Fire-fighting in the Amazon is limited by a lack of both funding and accurate information on where the risk of fire is highest. Combining available satellite data on past deforestation and fires with climatic analysis, we assess areas at highest risk of burning (dark “extreme” on map below) during Brazil’s 2021 fire season.
Official deforestation data shows more than 10,000 square kilometers of rainforest were deforested in 2019—the highest numbers in more than a decade—and nearly the same occurred again in 2020. Preliminary numbers from 2021 show the rate of deforestation increasing.
An overlay of deforestation alerts from DETER-INPE, an official Brazilian monitoring system, with active fire data from NASA shows that almost 5,000 square kilometers of area deforested since 2019 has not yet burned (gold)—meaning those areas are tinderboxes of fuel waiting for a spark. Many of these fuel-heavy areas are adjacent to standing forests, making them prime locations for fires to jump from cleared land to remaining forest.

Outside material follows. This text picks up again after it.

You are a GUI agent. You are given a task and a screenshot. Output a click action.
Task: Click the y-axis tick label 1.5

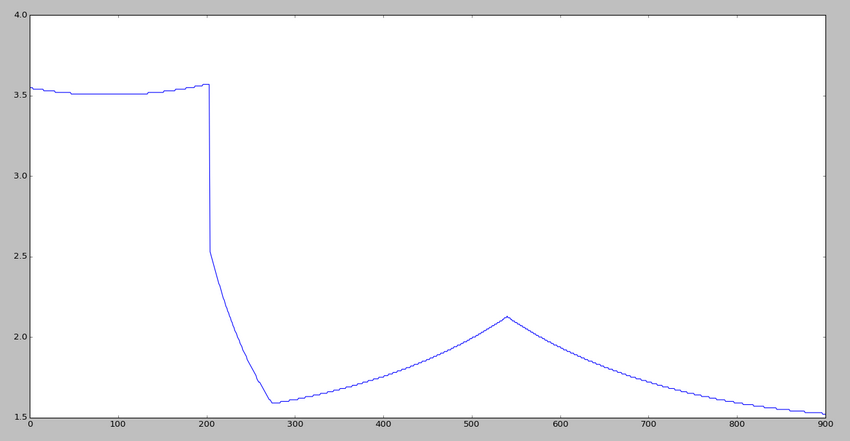click(17, 417)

To make matters worse, the southern Amazon this year has been experiencing drought conditions (purple) carried over from 2020, likely related to ongoing La Niña in the Pacific ocean and continued warm sea surface temperatures in the tropical north Atlantic. The drought has also been exacerbated by increasing average temperatures due to climate change. Warmer temperatures increase evaporation and reduce soil moisture, which increases flammability. Droughts like this will place increasing pressure on remaining forests, particularly in the southern Amazon.
Comparing areas of high fuel load with a drought index identifies areas at the highest risk of escaped forest fires this year. Municipalities in the southern and central Amazon are extremely high risk, particularly northwestern portions of Mato Grosso, much of Rondonia, eastern Acre, and a long stretch of the trans-Amazon highway, which cuts through Para and other southern Amazon states. Lábrea, a municipality in the state of Amazonas (outlined in bold on the above map), is both high in fuel and experiencing extreme drought, a high-risk combination that could worsen as the burning season progresses.
The top 10 municipalities experiencing drought or extreme drought conditions currently hold 283 square kilometers of unburned, deforested area (i.e. fuel). These municipalities also hold large swaths of remaining forest that could be destroyed if fires burn uncontrolled, and should be prioritized for fire prevention efforts.
Overall, more than one third (35.5%) of available fuel is concentrated in just 10 municipalities. Though not all of these municipalities are experiencing drought, areas with high fuel loads should be watched closely, regardless. Any fires set to burn downed trees pose a threat to neighboring forests, even in non-drought conditions.